Жители последнего этажа изредка слышали с потолка непонятный звук, но думали, что это кошки. Коммунальщики лазили через изнанку на крышу – сбивать сосульки. Но изнанки они не видели. Они видели свалку.
Девушка перевернулась в воздухе, а потом медленно опустилась на жёлтый диван.
Напротив, в синем кресле дремал маленький пожилой мужчина с бородавкой на лысине.
– Что ты спишь? – девушка толкнула его ногой.
– А? – встрепенулся мужичок.
Он был в сером костюме-тройке, без галстука. Вытер губы носовым платком.
– Дура, что ли, – ворчал. – Так нельзя себя вести со старшими. Я – пенсионер.

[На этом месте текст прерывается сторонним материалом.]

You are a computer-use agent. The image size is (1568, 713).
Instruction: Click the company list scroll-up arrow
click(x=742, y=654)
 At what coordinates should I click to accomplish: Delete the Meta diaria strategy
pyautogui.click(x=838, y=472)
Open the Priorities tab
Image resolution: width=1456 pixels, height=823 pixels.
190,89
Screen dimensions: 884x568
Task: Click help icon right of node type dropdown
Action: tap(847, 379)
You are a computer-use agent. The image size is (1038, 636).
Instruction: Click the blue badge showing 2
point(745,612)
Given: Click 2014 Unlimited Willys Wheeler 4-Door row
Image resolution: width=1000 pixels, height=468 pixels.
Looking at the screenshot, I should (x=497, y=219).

– Какой ты пенсионер! – девушка смотрела на него зелёными глазами. Она была на взводе.
– Чего разбудила?
– Я нервничаю.
– Все нервничают.
– Что ты обо всём этом думаешь?
– Думаю, что безобразие, – мужчина сложил платок и спрятал его в нагрудный карман.
– И всё? Надо же что-то делать!
Мужчина вздохнул.
– Что мы можем сделать? Перебесится он, и всё снова придёт в норму.
– Ага, –недоверчиво бросила девушка.
– А что ты предлагаешь? Как мы можем его остановить? Ты думаешь, у него есть какая-то цель? Нет её. Ему просто всё надоело, надоело отсиживаться и прятаться. Я его понимаю.
– Здрастье! – она всплеснула руками.
– Нет, ну а что ты можешь сделать?
– Поговорить, переубедить его. Он должен остановиться, иначе город сойдет с ума.
– И что?
– Хочется спокойной жизни, дядя Вася.
– Ты старуха, что ли? Куда тебе спокойной жизни? Если бы в моей молодости чародей свихнулся, я был бы счастлив.
Девушка закрыла лицо руками. Её рыжие кудри, казалось, искрили, как бенгальские огни.
Отец Афанасий
Отец Афанасий был стареньким. В ноябре ему исполнилось восемьдесят пять. Он сидел на скамейке у ворот кафедрального собора и ловил мягким беззубым ртом снежинки.
Была ночь. Глупые белые мухи всё валились и валились, как перья из мешка.
Вокруг – белым-бело. Батюшка – чёрная точка в снежной пустыне. Он как ворон, затихший на ветке, заметеленный, щурил полуслепые глаза, не замечая сугробы на ресницах и бровях.
Каждые полчаса к старику выходил священник помоложе. Он трогал отца Афанасия за плечо и тихонько просил:
– Пойдемте уже внутрь, заболеете.
– Отстань, – шамкал старик мягко.
Молодой священник мялся рядом, потом вздыхал, крестился и шёл назад, в тепло.
Морщинистые щеки и кнопочный нос старика покраснели, отчего он немного походил на малыша.
Раз за разом отец Афанасий прокручивал в голове одну и ту же песню: «Что мне снег, что мне зной, что мне дождик проливной, когда мои друзья со мной. Ляля-ля …».
Он часто вспоминал, как в детстве пешком ходил к тётке Наталье в соседнюю деревню. Шёл кручами, в потных ладошках держал кусок пирога, завернутый в полотенце. Нёс этот пирог, словно сокровище, боясь испортить.
Тётка, глухая и одинокая, почти всё время лежала на печи.